422 - Validation Error
Description: There was a validation error with the request.
Response Body: Details of the validation error.
The web frontend provides a UI on top of the APIs. Users can chat with the LLM and see responses streamed back. By selecting “Use knowledge base,” the chatbot returns responses augmented with the data that’s been stored in the vector database. To store content in the vector database, change the window to “Knowledge Base” in the upper right corner and upload documents.
If the web frontend needs to be stood up manually, run the following:
docker run -d \
--name llm-playground \
-p 8090:8090 \
--expose 8090 \
-e APP_SERVERURL=http://query \
-e APP_SERVERPORT=8081 \
-e APP_MODELNAME=${MODEL_NAME:-${MODEL_ARCHITECTURE}} \
nvcr.io/nvaie/genai-llm-playground:latest \
--port 8090
For development and experimentation purposes, the Jupyter notebooks provide guidance to building knowledge augmented chatbots.
If a JupyterLab server needs to be stood up manually, run the following:]
docker run -d \
--name jupyter-notebook-server \d
-p 8888:8888 \
--expose 8888 \
--gpus all \
nvcr.io/nvaie/genai-notebook-server:latest
The following Jupyter notebooks are provided with the AI workflow:
LLM Streaming Client
01-llm-streaming-client.ipynb
This notebook demonstrates how to use a client to stream responses from an LLM deployed to NVIDIA Triton Inference Server with NVIDIA TensorRT-LLM (TRT-LLM). This deployment format optimizes the model for low latency and high throughput inference.
Document Question-Answering with LangChain
02_langchain_simple.ipynb
This notebook demonstrates how to use LangChain to build a chatbot that references a custom knowledge-base. LangChain provides a simple framework for connecting LLMs to your own data sources. It shows how to integrate a TensorRT-LLM to LangChain using a custom wrapper.
Document Question-Answering with LlamaIndex
03_llama_index_simple.ipynb
This notebook demonstrates how to use LlamaIndex to build a chatbot that references a custom knowledge-base.

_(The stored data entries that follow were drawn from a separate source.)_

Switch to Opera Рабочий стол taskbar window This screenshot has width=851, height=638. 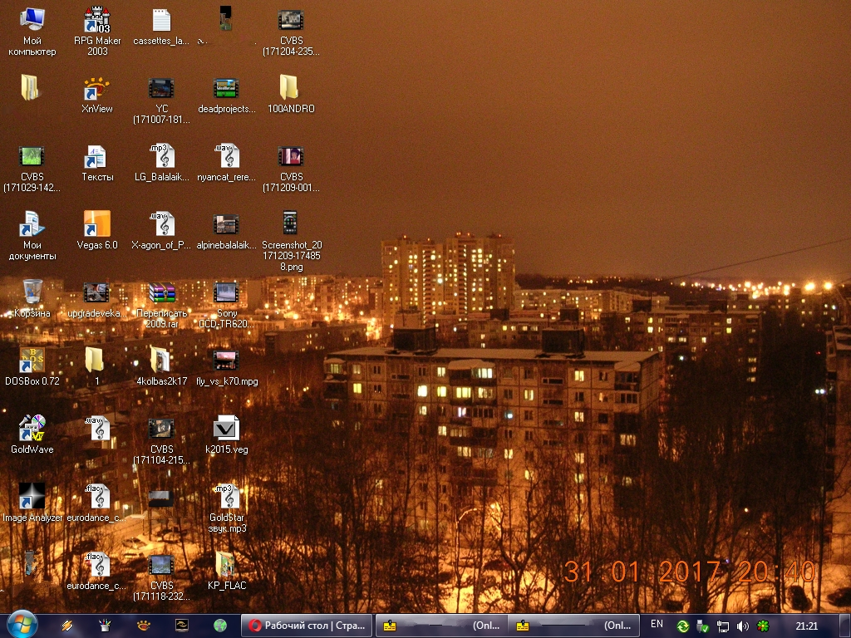307,626
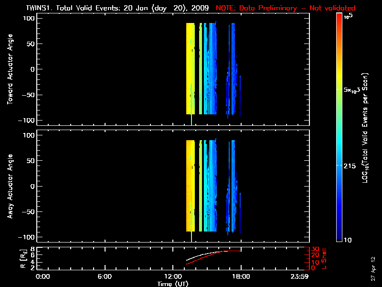
Task: Click the 6:00 time axis tick label
Action: (105, 276)
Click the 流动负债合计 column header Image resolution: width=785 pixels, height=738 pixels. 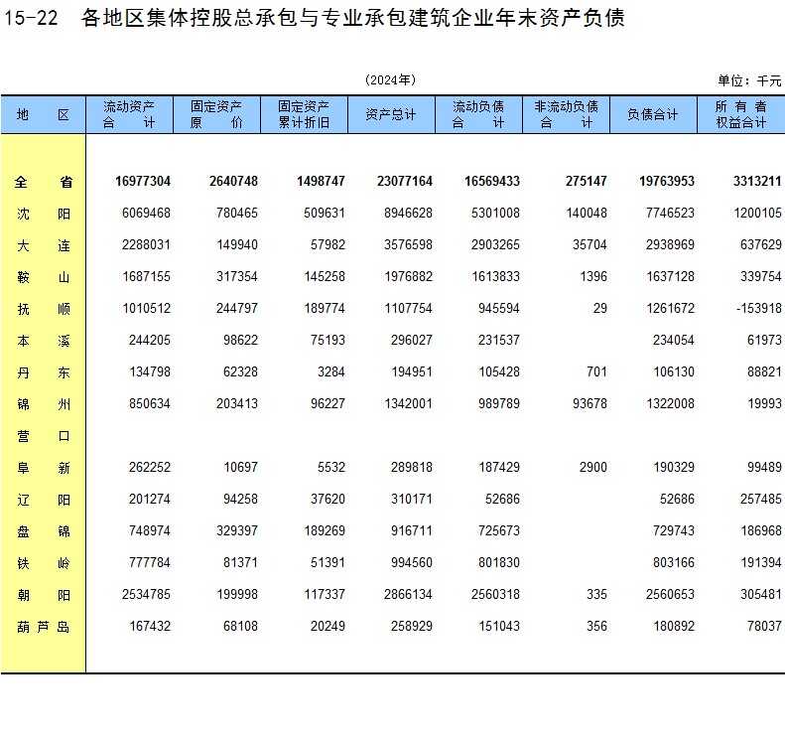coord(478,114)
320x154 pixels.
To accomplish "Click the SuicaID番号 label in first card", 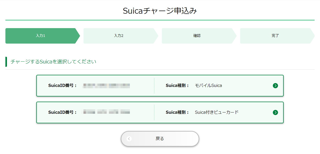I will [63, 86].
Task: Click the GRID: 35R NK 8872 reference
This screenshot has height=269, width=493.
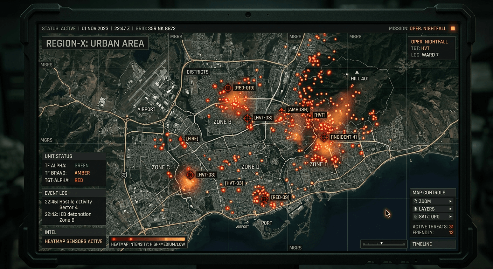Action: (155, 28)
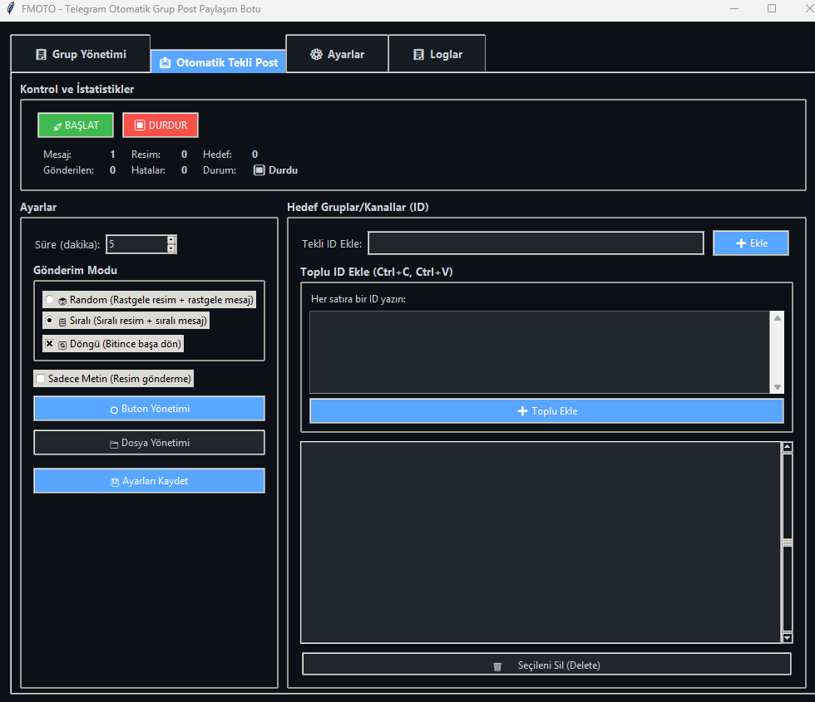Click the Tekli ID Ekle input field
This screenshot has height=702, width=815.
tap(536, 243)
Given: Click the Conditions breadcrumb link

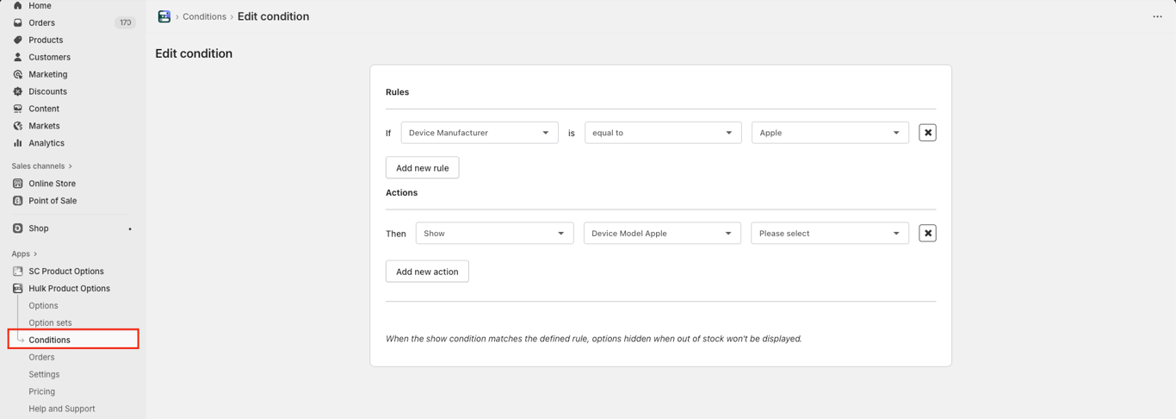Looking at the screenshot, I should pyautogui.click(x=204, y=16).
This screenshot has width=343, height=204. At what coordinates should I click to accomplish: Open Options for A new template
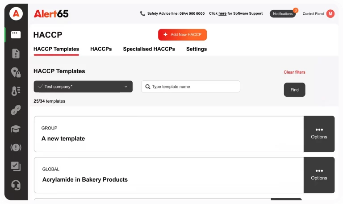319,134
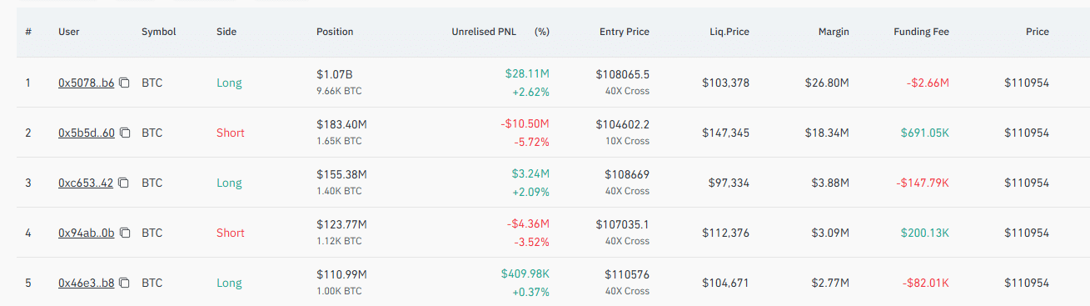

It contains the same functionality as this notebook before, but uses some LlamaIndex components instead of LangChain components. It also shows how the two frameworks can be used together.
Advanced Document Question-Answering with LlamaIndex
04_llamaindex_hier_node_parser.ipynb
This notebook demonstrates how to use LlamaIndex to build a more complex retrieval for a chatbot. The retrieval method shown in this notebook works well for code documentation; it retrieves more contiguous document blocks that preserve both code snippets and explanations of code.
Interact with REST FastAPI Server
05_dataloader.ipynb
This notebook demonstrates how to use the REST FastAPI server to upload the knowledge base and then ask a question without and with the knowledge base.